Abstract

The response of vegetation growth to current climate change in Inner Asia (35–55°N, 45–120°E) was investigated by analyzing time series of the Normalized Difference Vegetation Index (NDVI) data from the Advanced Very High Resolution Radiometer (AVHRR) from 1982 to 2009. We found that at the regional scale, the greening trend observed during the 1980s was stalled in the 1990s. Different seasons, however, show different changes and mechanisms. Among the three seasons (spring, summer and autumn), summer has the earliest turning point (from greening to non-greening) in the early 1990s, as a result of summertime droughts, as indicated by Palmer Drought Severity Index (PDSI). Consistent with the change in summer NDVI, summer PDSI and precipitation significantly increased in the 1980s, but strongly decreased since the early 1990s at the regional scale. The negative effect of summer drought is particularly significant over dry regions such as eastern Kazakhstan, Mongolia and Inner Mongolia. However, in high altitude or high latitude regions (>50°N), summer vegetation growth is more strongly correlated with summer temperature rather than with summer PDSI. In spring, changes in vegetation growth are closely linked with temperature changes rather than droughts. Both spring temperature and spring NDVI, for instance, increased until the late 1990s and then decreased.
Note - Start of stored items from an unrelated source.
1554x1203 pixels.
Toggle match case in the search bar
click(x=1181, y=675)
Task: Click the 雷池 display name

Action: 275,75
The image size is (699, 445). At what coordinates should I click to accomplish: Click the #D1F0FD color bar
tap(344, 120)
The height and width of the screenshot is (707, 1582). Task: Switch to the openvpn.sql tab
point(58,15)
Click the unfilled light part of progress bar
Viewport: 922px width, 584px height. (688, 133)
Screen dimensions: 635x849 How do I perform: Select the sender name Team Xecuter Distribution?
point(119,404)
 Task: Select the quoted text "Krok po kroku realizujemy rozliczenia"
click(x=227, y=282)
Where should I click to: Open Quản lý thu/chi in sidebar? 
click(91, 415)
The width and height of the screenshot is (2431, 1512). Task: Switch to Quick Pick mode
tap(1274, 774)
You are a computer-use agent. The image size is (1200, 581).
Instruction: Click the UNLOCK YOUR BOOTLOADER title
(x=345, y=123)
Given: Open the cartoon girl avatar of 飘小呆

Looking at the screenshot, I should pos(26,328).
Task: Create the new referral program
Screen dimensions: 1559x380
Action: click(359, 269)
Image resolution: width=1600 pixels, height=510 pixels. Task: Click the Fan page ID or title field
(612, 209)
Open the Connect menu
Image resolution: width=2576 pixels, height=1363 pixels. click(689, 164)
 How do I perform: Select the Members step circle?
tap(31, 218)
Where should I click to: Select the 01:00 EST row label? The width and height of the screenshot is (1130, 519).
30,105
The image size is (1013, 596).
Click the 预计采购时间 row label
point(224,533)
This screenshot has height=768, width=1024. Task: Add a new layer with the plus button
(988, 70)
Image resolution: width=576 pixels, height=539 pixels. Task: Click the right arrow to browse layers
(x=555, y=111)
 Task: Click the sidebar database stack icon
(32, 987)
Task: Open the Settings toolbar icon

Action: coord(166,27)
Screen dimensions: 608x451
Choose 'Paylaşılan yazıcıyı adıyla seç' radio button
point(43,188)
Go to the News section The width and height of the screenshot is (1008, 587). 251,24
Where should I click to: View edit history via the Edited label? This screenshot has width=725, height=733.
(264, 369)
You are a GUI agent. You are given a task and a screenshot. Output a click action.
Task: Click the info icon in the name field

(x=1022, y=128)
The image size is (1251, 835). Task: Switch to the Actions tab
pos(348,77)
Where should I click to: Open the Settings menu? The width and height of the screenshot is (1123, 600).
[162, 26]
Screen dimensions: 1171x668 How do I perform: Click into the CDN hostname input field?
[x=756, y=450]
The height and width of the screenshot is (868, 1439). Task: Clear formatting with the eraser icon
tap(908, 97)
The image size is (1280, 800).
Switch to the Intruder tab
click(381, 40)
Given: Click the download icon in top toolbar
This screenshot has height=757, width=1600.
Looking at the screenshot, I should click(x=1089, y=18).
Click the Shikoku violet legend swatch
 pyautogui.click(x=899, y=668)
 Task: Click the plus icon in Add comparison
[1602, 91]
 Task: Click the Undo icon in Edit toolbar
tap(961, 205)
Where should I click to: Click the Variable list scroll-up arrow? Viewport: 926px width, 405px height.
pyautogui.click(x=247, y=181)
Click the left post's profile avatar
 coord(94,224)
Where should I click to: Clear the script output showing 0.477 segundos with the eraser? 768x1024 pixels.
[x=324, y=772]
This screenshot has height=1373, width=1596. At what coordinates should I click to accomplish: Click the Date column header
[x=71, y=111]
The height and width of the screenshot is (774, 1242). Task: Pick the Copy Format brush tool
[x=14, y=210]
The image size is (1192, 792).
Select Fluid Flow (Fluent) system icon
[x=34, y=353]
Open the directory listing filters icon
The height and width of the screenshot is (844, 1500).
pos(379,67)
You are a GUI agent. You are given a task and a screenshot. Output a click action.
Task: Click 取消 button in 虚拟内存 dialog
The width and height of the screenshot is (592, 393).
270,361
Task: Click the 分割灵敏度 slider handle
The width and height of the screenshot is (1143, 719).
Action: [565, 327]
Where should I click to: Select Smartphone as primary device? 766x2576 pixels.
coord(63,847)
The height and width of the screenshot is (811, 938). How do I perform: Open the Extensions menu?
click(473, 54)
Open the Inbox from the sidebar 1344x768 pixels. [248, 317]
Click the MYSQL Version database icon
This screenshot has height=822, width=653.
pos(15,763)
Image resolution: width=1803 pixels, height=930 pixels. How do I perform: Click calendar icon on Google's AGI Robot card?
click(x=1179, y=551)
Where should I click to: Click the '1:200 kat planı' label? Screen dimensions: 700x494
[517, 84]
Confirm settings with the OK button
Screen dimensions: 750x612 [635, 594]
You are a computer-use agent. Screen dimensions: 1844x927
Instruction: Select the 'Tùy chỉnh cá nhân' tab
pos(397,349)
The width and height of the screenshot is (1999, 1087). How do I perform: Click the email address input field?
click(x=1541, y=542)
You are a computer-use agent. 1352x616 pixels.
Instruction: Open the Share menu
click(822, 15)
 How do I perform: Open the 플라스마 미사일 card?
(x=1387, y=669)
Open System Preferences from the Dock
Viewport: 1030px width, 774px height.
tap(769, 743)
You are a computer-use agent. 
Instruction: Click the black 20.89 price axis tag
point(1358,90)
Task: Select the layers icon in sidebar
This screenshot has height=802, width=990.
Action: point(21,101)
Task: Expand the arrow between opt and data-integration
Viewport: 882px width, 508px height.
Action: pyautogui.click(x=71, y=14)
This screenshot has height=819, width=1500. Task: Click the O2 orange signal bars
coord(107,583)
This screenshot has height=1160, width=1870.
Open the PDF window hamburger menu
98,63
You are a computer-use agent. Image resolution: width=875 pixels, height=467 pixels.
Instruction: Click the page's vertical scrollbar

Statistical analyses also show that spring NDVI is significantly correlated with spring temperature at the regional scale (P<0.05), implying that temperature is the dominant limiting factor for spring vegetation growth in most regions of Inner Asia except Turkmenistan and Uzbekistan, where spring PDSI shows significant positive correlation with spring NDVI. Further analyses of the response of vegetation to extreme high spring temperature in 1997 and extreme summer drought in 2001 exhibit a highly heterogeneous pattern.